§ JOB
List every line in the rows below that contains the word "screenshot".

§ DATASET RECORDS
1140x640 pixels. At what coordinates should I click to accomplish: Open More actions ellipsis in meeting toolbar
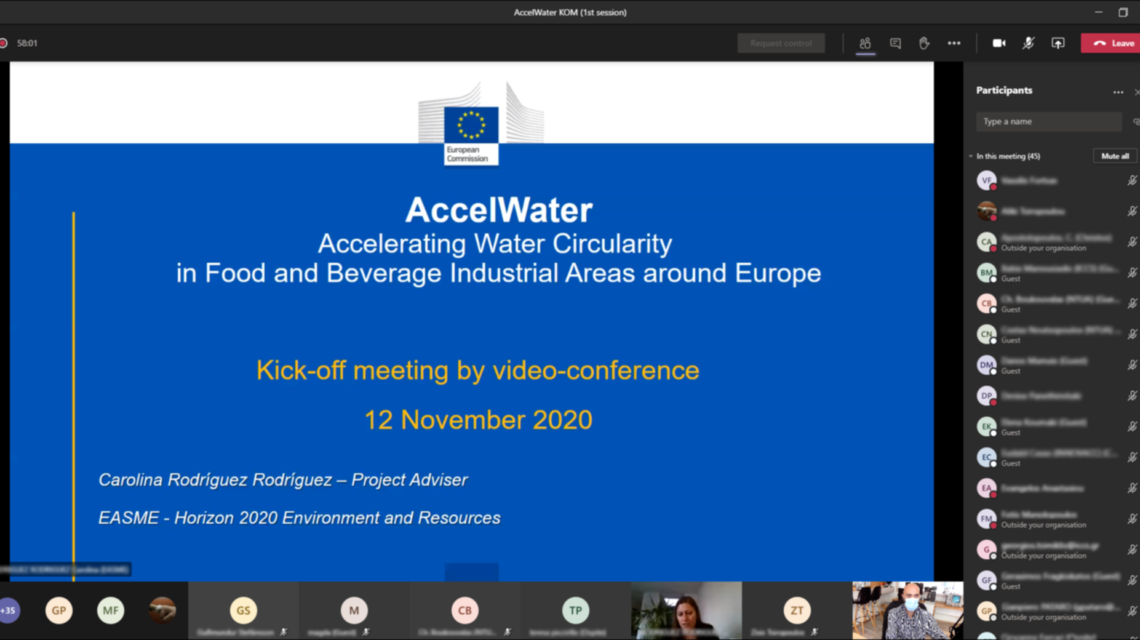click(x=954, y=43)
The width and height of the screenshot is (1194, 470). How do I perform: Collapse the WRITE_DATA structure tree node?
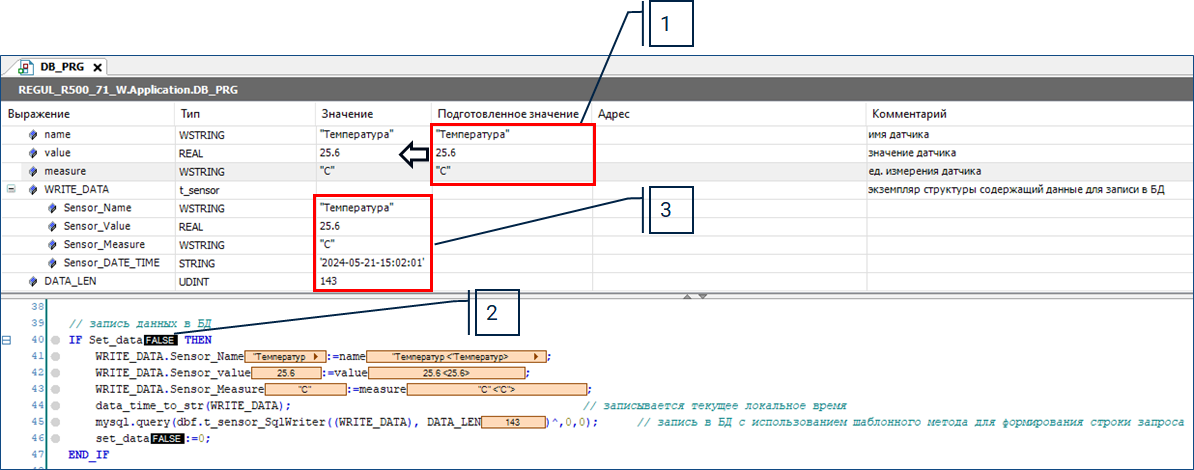tap(11, 189)
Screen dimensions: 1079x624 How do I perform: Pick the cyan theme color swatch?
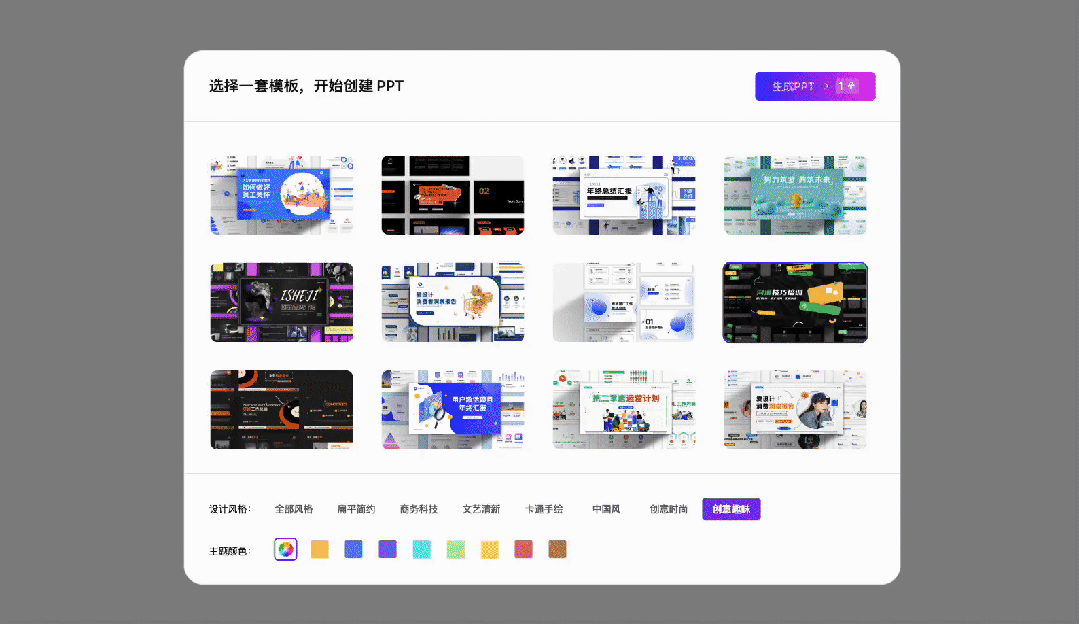point(421,549)
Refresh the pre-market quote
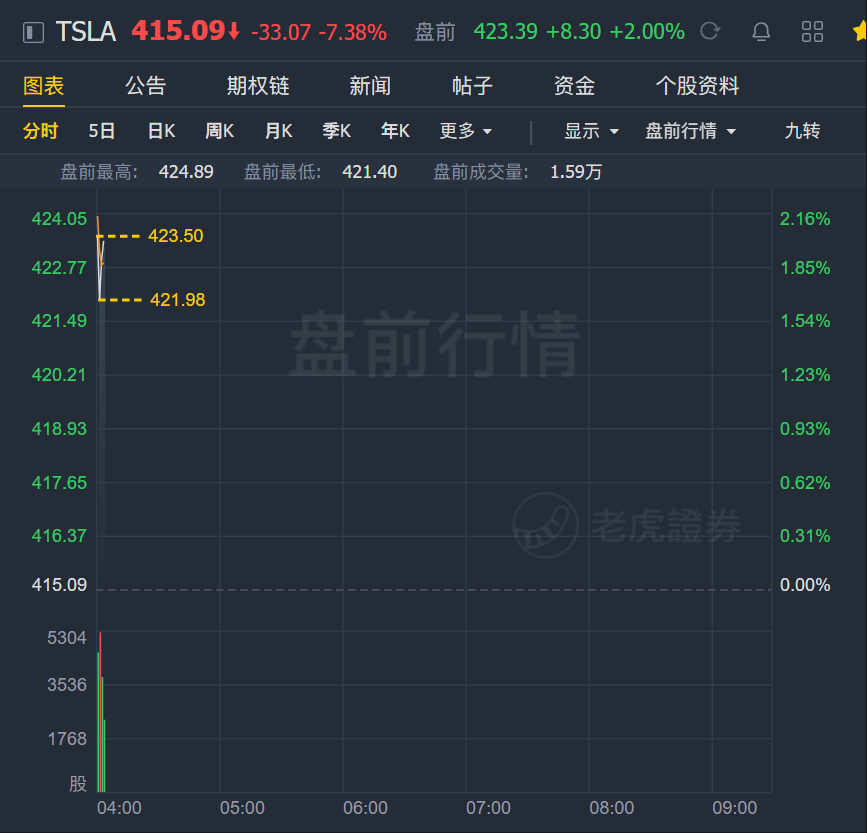Screen dimensions: 867x833 710,31
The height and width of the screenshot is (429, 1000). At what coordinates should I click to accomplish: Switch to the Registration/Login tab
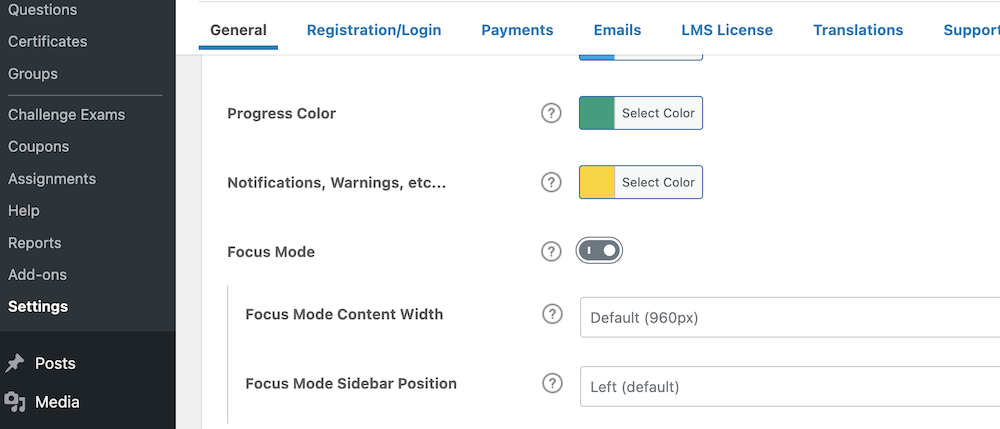coord(374,30)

§ OUTPUT OF THE TASK
The width and height of the screenshot is (1194, 470). How do I perform: Collapse the WRITE_DATA structure tree node?
The height and width of the screenshot is (429, 1000). At what coordinates should I click to accomplish: Switch to the Registration/Login tab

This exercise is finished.